> _What the task asks_: Copy the records below, from the line containing "The width and" through the last line; leave out pictures.

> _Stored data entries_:
★ ★ ★ ★ ★
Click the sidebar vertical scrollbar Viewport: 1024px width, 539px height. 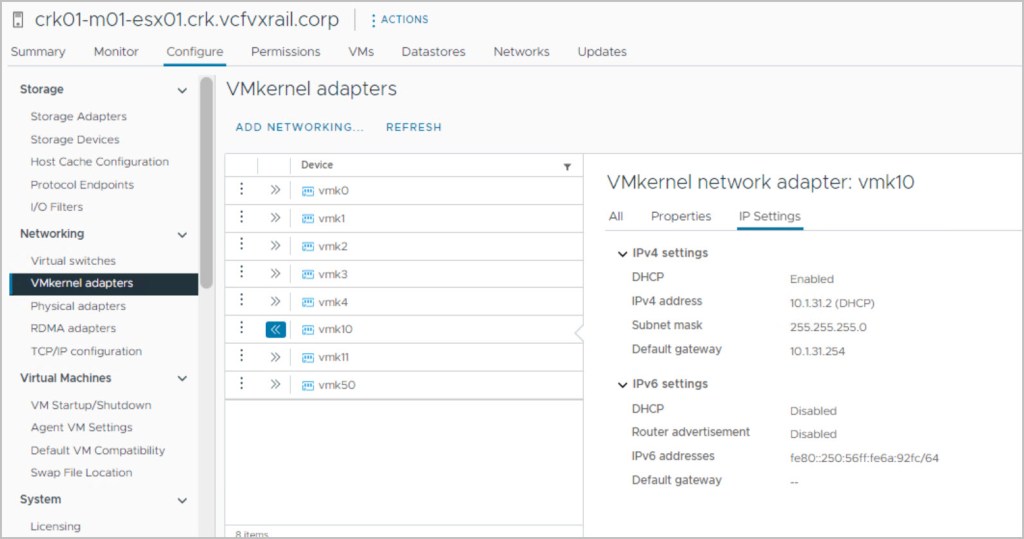(206, 180)
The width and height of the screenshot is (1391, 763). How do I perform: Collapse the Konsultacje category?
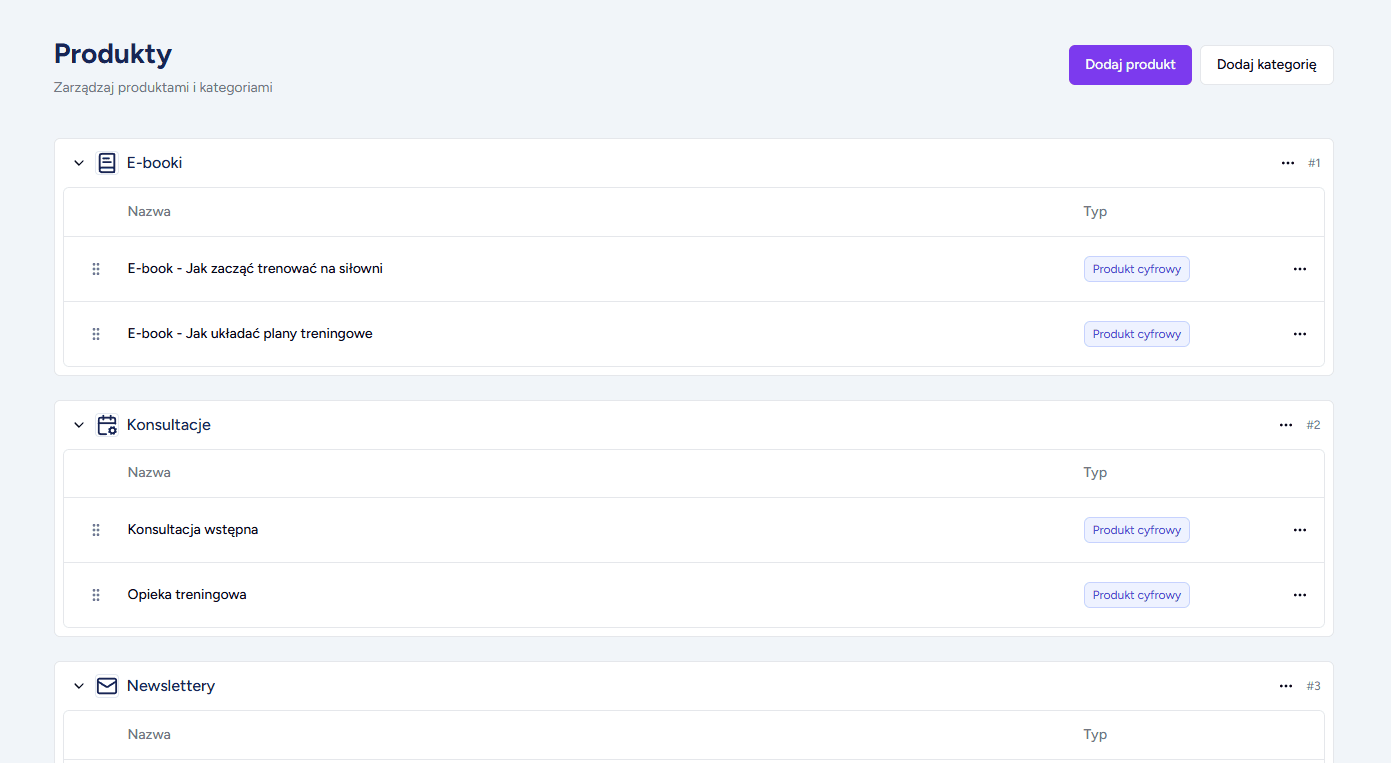[x=79, y=425]
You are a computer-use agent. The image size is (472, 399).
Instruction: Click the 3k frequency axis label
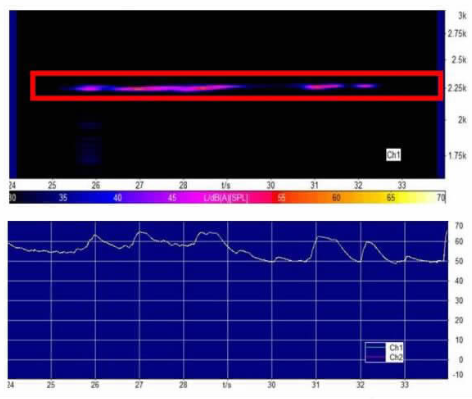[462, 16]
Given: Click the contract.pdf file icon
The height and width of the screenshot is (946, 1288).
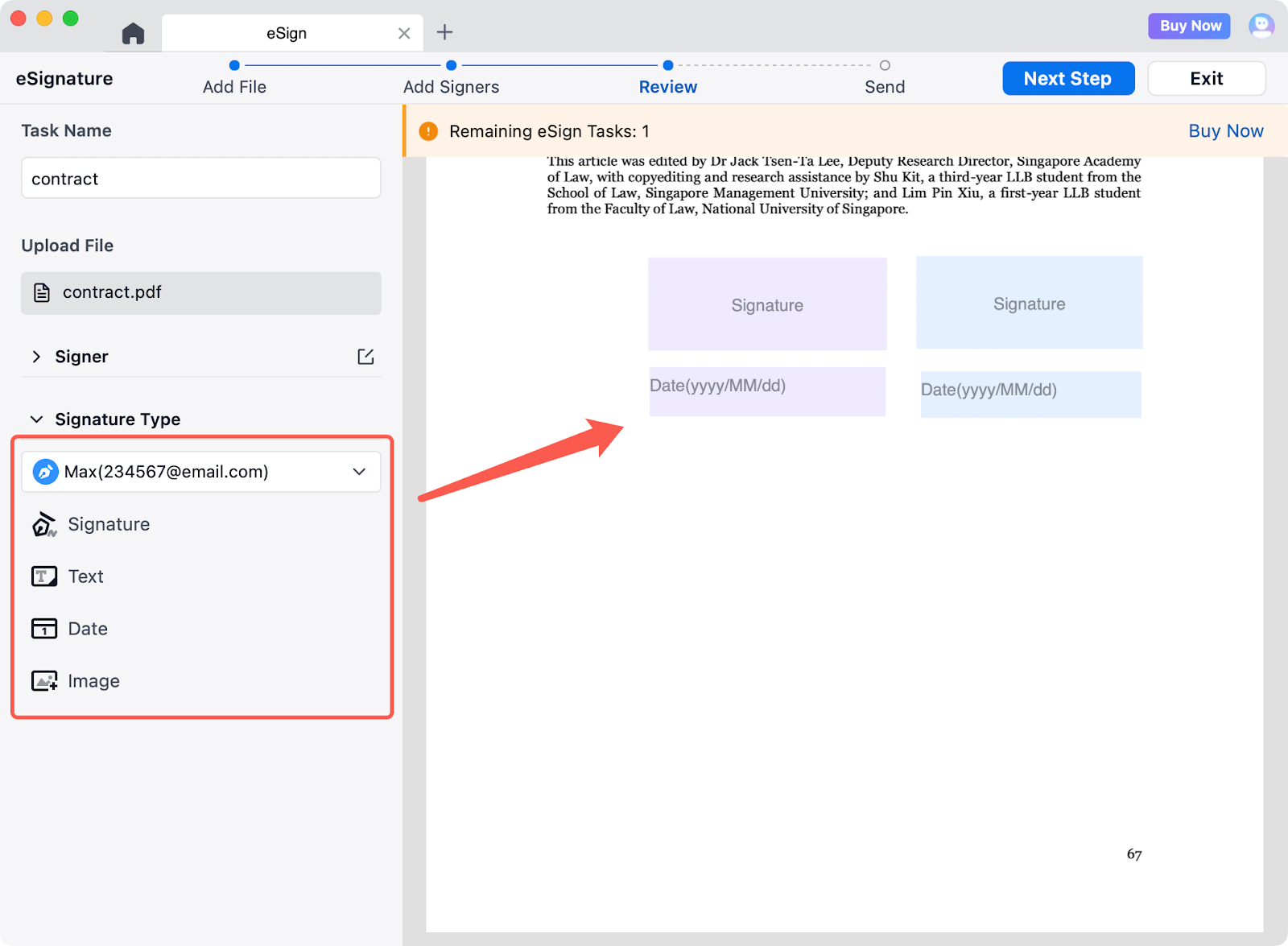Looking at the screenshot, I should tap(42, 292).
★ ★ ★ ★ ★
> _Solution to this task_:
The width and height of the screenshot is (1391, 763). How do I perform: Collapse the Konsultacje category?
[x=79, y=425]
You are a computer-use agent. The image size is (472, 399).
Instruction: Click the 3k frequency axis label
[462, 16]
Given: Click the contract.pdf file icon
The height and width of the screenshot is (946, 1288).
Looking at the screenshot, I should tap(42, 292).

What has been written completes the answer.